— start of THE DATA —

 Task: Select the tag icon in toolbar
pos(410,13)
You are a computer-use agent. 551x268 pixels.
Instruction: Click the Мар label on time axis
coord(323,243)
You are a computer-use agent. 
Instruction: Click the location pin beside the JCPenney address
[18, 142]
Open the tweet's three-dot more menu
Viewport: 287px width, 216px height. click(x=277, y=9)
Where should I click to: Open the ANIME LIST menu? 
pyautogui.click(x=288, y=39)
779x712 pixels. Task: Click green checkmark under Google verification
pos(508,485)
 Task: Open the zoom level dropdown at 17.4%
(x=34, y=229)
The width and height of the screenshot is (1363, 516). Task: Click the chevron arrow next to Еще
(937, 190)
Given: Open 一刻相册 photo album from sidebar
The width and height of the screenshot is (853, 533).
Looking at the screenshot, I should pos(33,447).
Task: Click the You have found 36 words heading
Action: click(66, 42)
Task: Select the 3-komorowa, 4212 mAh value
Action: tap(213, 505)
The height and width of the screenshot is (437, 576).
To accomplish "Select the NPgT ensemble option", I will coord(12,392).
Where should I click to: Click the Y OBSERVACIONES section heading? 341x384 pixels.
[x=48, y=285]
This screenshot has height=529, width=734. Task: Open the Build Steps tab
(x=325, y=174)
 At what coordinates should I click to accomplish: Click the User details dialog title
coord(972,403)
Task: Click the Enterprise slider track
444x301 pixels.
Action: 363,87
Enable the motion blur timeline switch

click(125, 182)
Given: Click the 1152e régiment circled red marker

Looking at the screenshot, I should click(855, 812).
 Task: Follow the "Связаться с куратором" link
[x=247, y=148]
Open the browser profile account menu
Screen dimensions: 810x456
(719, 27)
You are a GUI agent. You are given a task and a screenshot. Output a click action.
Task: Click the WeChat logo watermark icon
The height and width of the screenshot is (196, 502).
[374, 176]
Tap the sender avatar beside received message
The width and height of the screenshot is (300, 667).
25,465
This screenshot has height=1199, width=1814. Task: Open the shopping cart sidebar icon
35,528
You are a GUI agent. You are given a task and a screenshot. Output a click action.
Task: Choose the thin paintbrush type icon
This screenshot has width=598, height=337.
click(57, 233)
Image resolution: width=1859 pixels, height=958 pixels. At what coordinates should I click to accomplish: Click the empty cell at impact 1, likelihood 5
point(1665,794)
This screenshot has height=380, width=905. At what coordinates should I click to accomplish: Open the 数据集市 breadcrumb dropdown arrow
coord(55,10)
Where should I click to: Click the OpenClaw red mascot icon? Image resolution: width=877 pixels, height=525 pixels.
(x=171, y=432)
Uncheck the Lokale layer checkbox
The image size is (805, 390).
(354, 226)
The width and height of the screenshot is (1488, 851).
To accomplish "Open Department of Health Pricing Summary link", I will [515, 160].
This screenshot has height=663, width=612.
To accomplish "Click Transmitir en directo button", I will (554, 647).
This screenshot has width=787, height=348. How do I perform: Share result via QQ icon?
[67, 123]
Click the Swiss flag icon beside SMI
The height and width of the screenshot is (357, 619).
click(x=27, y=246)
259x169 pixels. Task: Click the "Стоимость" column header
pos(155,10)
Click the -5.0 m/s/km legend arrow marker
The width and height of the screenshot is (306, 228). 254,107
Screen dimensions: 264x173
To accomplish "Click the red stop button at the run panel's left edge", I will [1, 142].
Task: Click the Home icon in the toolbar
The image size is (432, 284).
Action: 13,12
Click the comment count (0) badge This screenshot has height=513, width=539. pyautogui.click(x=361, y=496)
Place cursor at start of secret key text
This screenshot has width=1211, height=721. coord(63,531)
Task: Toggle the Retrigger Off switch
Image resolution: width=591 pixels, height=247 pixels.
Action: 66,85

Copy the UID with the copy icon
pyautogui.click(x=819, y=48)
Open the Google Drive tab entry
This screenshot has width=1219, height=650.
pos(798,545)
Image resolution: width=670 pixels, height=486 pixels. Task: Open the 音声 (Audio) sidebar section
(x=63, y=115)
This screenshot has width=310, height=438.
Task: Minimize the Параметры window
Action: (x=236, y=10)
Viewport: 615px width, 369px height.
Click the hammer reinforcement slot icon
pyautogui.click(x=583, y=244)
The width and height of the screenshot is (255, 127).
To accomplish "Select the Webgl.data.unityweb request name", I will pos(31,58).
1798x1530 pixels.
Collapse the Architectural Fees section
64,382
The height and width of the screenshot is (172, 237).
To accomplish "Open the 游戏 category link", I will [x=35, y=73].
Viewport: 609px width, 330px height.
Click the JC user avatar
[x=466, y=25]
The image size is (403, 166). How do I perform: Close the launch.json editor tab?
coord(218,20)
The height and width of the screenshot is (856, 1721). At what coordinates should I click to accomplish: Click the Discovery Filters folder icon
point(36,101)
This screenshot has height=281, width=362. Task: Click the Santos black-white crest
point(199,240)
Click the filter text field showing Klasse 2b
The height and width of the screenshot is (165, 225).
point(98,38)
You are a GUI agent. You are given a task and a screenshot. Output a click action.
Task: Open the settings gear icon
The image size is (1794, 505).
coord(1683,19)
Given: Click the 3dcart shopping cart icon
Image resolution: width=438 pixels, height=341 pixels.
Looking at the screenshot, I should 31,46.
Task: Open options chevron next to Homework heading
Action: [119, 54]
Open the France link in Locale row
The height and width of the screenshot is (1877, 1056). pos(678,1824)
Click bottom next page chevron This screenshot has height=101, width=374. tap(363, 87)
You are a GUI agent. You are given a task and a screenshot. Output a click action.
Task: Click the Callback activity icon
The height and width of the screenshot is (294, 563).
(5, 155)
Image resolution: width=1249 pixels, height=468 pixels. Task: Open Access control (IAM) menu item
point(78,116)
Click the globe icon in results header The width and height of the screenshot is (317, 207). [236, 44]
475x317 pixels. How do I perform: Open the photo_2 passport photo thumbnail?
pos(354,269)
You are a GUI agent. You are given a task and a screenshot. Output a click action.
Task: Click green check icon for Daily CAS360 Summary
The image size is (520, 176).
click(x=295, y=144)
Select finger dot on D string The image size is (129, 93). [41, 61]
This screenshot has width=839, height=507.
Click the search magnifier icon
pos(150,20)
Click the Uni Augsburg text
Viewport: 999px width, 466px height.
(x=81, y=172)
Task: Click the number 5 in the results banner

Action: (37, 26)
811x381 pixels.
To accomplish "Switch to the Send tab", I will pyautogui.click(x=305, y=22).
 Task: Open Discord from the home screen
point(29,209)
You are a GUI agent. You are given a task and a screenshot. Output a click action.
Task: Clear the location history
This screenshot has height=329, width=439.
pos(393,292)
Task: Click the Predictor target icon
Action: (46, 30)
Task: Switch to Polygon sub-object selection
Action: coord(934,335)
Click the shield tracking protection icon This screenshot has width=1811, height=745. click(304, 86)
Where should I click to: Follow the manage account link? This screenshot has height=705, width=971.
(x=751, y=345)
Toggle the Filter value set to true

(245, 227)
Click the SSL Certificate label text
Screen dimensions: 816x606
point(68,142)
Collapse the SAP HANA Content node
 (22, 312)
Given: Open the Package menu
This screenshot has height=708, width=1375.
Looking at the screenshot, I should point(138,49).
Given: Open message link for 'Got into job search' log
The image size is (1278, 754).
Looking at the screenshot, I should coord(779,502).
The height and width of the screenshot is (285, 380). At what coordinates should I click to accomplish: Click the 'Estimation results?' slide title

— end of THE DATA —

TO BE DONE → Please edit the lines starting at the one containing "Click bottom next" and ending at the one containing "Select finger dot", replacing "icon" with "symbol" and keeping everything else the same. Return only those lines.

ANSWER →
Click bottom next page chevron This screenshot has height=101, width=374. tap(363, 87)
You are a GUI agent. You are given a task and a screenshot. Output a click action.
Task: Click the Callback activity symbol
The height and width of the screenshot is (294, 563).
(5, 155)
Image resolution: width=1249 pixels, height=468 pixels. Task: Open Access control (IAM) menu item
point(78,116)
Click the globe symbol in results header The width and height of the screenshot is (317, 207). [236, 44]
475x317 pixels. How do I perform: Open the photo_2 passport photo thumbnail?
pos(354,269)
You are a GUI agent. You are given a task and a screenshot. Output a click action.
Task: Click green check symbol for Daily CAS360 Summary
The image size is (520, 176).
click(x=295, y=144)
Select finger dot on D string The image size is (129, 93). [41, 61]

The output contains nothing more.